— What the exercise asks —
In the records below, the part to copy starts at the line containing "Screen dimensions: 1337x633" and goes to the last line; output it exactly, without pictures.

Saved entries:
--
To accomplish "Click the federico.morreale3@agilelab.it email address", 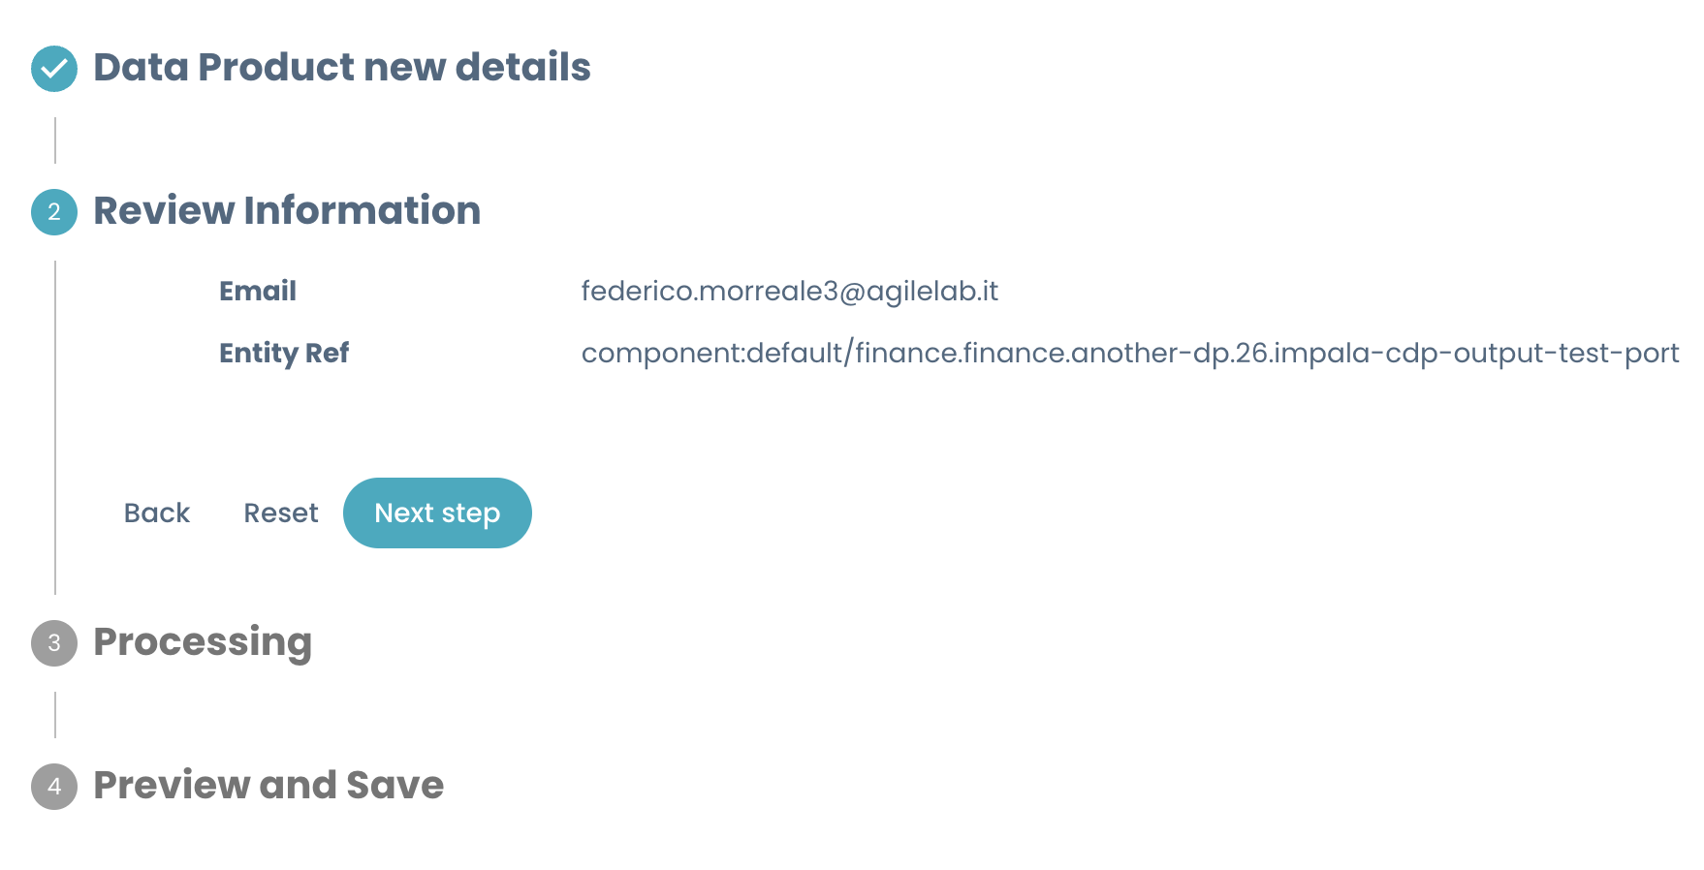I will pyautogui.click(x=789, y=291).
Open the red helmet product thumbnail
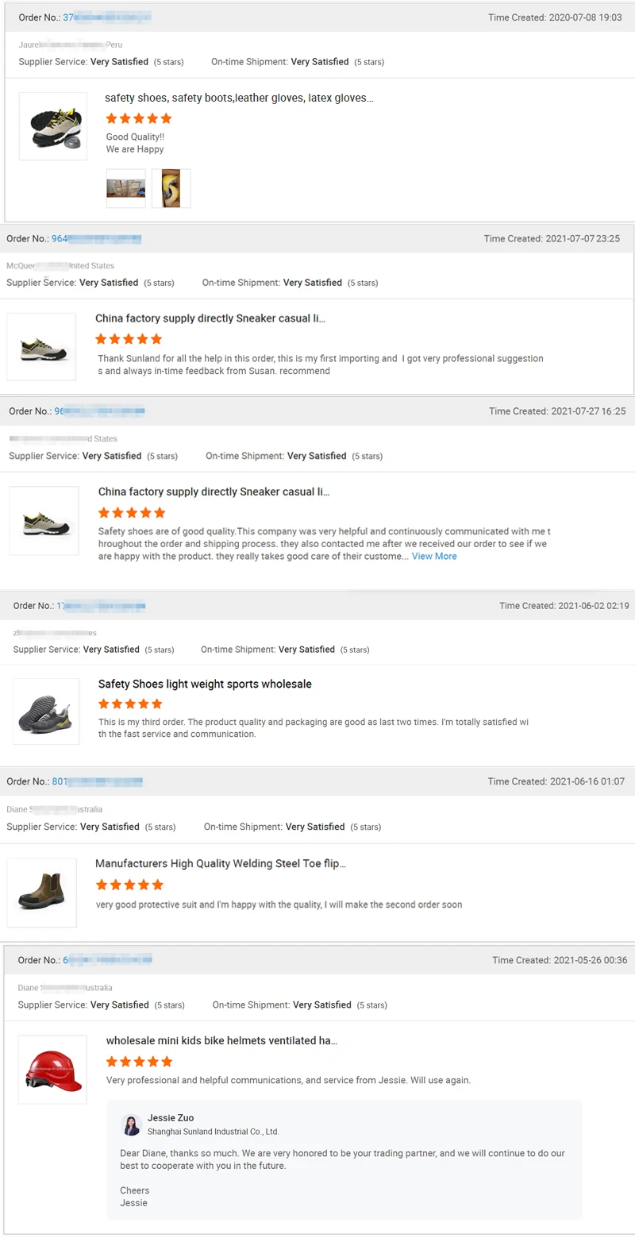Image resolution: width=635 pixels, height=1238 pixels. [52, 1069]
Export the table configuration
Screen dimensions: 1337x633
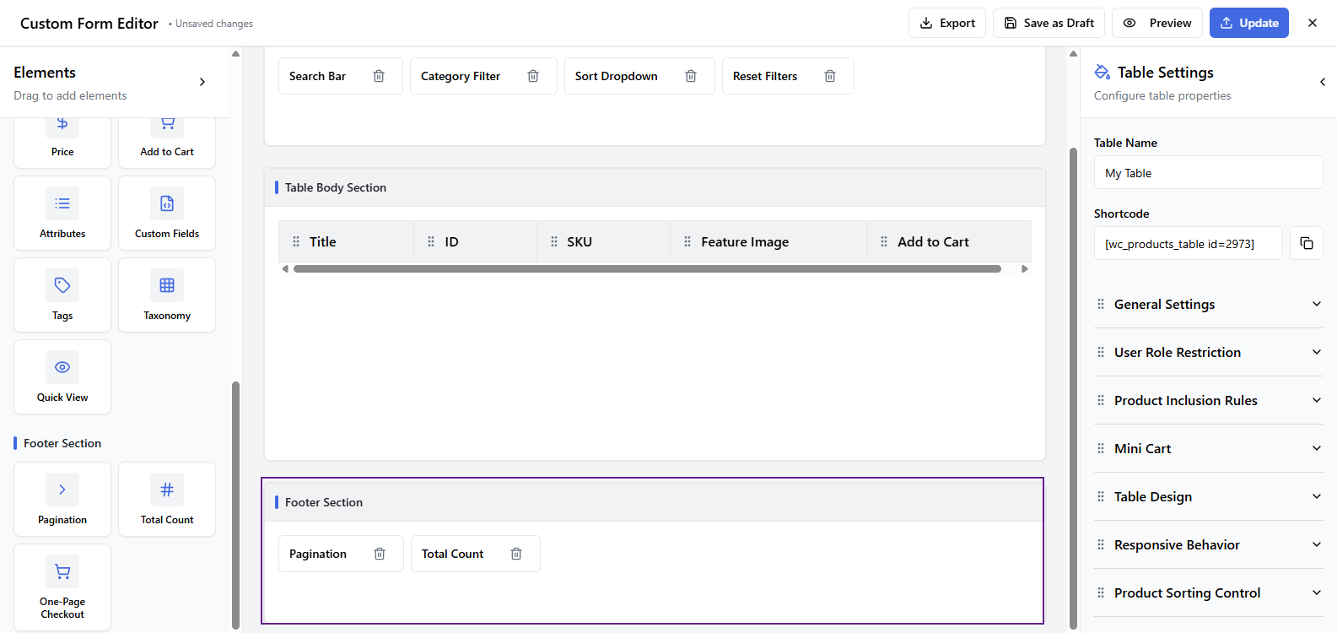click(x=946, y=23)
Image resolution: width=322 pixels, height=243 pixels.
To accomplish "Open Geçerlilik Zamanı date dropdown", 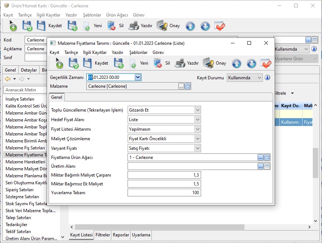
--
— Expected answer —
Screen dimensions: 1337x633
click(x=946, y=23)
Image resolution: width=322 pixels, height=243 pixels.
To accomplish "Open Geçerlilik Zamanı date dropdown", 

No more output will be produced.